In 2003, approximately 99% of our footwear products were manufactured in China and 1% in Taiwan. Although we have no long-term manufacturing agreements and compete with other athletic shoe companies for production facilities (including companies that are much larger than us), we believe that our relationships with our footwear producers are satisfactory and that we have the ability to develop, over time, alternative sources for our footwear. Our operations, however, could be materially and adversely affected if a substantial delay occurred in locating and obtaining alternative producers.

 

All manufacturing of footwear is performed in accordance with detailed specifications furnished by us and is subject to quality control standards, and we retain the right to reject products that do not meet specifications. The bulk of all raw materials used in such production are purchased by manufacturers at our direction. Our inspectors at the manufacturing facilities test and inspect footwear products prior to shipment from those facilities.

 

During 2003, our apparel and accessory products were manufactured in Macau, China, Thailand, Taiwan, Korea, Pakistan and the United States by certain manufacturers selected by us.

 

Our operations are subject to compliance with relevant laws and regulations enforced by the United States Customs Service and to the customary risks of doing business abroad, including fluctuations in the value of currencies, increases in customs duties and related fees resulting from position changes by the United States Customs Service, import controls and trade barriers (including

 

7


Table of Contents

the unilateral imposition of import quotas), restrictions on the transfer of funds, work stoppages and, in certain parts of the world, political instability causing disruption of trade. These factors have not had a material adverse impact upon our operations to date. Imports into the United States are also affected by the cost of transportation, the imposition of import duties, and increased competition from greater production demands abroad. The United States or the countries in which our products are manufactured may, from time to time, impose new quotas, duties, tariffs or other restrictions, or adjust presently prevailing quotas, duty or tariff levels, which could affect our operations and ability to import products at current or increased levels. We cannot predict the likelihood or frequency of any such events occurring. A change in any such duties, quotas or restrictions could result in increases in the costs of such products generally and might adversely affect the sales or profitability of K•Swiss and the athletic footwear industry as a whole.

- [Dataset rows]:
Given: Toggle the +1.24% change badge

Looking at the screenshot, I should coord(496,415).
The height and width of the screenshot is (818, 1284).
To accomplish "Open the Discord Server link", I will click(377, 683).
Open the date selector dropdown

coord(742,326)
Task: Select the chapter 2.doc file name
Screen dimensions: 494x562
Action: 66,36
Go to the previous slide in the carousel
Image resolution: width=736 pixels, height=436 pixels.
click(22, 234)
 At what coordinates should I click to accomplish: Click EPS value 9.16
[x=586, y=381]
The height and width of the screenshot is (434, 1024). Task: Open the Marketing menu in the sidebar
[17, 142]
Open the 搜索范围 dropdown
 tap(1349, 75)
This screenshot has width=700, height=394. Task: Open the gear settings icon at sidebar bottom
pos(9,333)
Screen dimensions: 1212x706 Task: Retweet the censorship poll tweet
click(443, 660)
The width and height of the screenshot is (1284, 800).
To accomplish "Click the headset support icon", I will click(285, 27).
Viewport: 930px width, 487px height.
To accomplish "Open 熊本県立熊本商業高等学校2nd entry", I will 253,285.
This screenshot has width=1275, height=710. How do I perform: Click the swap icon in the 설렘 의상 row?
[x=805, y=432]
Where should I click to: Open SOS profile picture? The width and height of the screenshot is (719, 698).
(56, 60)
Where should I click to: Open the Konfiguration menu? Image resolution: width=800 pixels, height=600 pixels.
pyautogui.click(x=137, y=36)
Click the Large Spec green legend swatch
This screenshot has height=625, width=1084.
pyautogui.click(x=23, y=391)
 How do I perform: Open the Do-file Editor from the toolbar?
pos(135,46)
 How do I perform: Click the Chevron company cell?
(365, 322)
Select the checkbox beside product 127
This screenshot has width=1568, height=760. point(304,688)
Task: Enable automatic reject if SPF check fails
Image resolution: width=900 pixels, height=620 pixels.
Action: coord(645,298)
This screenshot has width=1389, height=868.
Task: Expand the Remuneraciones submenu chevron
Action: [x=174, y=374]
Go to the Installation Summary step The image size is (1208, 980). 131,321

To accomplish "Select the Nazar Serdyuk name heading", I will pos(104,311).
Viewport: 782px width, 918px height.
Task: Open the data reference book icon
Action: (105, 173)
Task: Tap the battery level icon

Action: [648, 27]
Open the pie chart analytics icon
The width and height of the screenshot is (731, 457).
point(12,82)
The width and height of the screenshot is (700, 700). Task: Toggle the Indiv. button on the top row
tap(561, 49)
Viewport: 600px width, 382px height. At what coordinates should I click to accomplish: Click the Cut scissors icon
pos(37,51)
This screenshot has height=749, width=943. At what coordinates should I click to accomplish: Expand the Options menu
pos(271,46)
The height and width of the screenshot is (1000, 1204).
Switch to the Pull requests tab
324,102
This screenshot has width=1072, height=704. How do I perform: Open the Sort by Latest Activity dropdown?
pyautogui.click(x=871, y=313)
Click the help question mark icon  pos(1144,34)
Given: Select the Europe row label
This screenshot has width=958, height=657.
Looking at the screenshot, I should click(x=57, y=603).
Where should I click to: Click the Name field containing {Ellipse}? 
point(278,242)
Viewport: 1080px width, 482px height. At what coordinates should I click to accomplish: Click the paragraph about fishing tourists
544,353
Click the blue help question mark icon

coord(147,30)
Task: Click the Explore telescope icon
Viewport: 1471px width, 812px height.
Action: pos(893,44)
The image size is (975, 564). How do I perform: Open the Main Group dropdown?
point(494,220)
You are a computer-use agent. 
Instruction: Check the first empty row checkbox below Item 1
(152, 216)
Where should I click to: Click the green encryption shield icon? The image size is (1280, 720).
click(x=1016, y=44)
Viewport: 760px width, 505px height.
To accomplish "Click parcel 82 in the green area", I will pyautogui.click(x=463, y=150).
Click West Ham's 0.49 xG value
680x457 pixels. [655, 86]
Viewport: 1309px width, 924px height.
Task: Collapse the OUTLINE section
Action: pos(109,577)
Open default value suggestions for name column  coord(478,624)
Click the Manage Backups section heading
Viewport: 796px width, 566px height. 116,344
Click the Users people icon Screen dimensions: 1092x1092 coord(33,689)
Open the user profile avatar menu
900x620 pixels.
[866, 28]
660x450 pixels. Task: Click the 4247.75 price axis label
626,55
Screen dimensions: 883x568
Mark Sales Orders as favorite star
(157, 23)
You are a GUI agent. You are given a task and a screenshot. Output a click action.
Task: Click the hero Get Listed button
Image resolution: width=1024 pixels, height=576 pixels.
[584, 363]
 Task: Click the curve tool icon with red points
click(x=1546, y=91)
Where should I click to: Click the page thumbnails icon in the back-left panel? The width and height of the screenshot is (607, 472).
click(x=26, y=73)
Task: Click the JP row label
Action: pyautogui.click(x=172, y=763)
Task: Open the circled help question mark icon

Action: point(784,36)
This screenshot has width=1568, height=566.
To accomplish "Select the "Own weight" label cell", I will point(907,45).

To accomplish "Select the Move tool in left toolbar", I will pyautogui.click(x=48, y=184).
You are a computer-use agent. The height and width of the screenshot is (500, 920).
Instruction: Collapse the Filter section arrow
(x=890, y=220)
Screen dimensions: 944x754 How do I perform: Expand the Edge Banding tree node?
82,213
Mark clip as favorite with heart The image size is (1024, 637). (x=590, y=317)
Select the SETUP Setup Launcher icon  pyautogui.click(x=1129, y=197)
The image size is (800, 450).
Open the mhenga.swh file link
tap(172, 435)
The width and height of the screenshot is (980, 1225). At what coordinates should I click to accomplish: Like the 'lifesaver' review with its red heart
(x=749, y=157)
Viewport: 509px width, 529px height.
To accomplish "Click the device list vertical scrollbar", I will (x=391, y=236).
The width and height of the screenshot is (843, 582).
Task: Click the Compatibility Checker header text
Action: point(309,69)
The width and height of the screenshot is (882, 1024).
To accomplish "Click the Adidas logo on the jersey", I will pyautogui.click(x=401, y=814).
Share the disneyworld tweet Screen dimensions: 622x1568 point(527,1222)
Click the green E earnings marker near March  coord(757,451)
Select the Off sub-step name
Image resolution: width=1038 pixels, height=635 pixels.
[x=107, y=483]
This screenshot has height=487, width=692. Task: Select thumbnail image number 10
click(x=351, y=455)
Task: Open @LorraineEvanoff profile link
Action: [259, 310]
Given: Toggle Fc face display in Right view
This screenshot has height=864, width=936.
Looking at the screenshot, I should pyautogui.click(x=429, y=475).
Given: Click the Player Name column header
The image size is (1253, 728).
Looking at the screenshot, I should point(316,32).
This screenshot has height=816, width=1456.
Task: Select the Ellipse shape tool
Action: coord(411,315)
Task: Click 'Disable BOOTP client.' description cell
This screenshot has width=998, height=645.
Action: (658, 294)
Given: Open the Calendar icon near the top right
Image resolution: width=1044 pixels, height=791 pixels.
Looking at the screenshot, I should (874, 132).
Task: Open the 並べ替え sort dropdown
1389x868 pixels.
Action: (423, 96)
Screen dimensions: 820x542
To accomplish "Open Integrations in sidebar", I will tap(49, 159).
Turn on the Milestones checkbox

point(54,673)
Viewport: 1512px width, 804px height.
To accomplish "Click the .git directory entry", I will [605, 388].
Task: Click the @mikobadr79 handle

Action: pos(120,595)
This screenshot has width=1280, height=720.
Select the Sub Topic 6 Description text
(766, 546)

- [To-do list]:
1/ In the manufacturing excerpt, which two places produced the company's footwear in 2003, and in what approximate proportions?
2/ Carry on the manufacturing excerpt from the point where it ends.

- [Responses for each task]:
1/ Approximately 99% was made in China and 1% in Taiwan.

2/
 

Our use of common elements in raw materials, lasts and dies gives flexibility to duplicate sourcing in various countries in order to reduce the risk that we may not be able to obtain products from a particular country.

 

Our footwear products are subject to the United States customs duties which range from 8.5% to 10.0% on footwear made principally of leather to duties on synthetic footwear ranging from 6.0% to 20.0% plus, for certain styles, $0.90 per pair and duties on moderately priced textile footwear of 20.0% plus, for certain styles, $0.90 per pair. Currently, approximately 97% of our footwear volume is derived from sales of leather footwear and approximately 3% of our footwear volume is derived from sales of synthetic and textile footwear.

 

A large portion of our imported products are manufactured in the People’s Republic of China (“China”). As a result of a previous dispute with China over the protection of intellectual property rights, the United States Trade Representative (“USTR”) is currently monitoring China’s adherence to a bilateral agreement with the United States to enforce intellectual property protections within China. In addition, recent concerns with China’s alleged failure to protect intellectual property rights and to comply with other commitments made as part of its accession to the World Trade Organization (“WTO”) have caused the U.S. government to indicate that it would consider filing a case against China in the WTO if China does not more readily fulfill its obligations. If the U.S. government takes action against China, the result of that action could, among other things, include the imposition of trade sanctions that could affect the ability of the Company to continue to import products from China.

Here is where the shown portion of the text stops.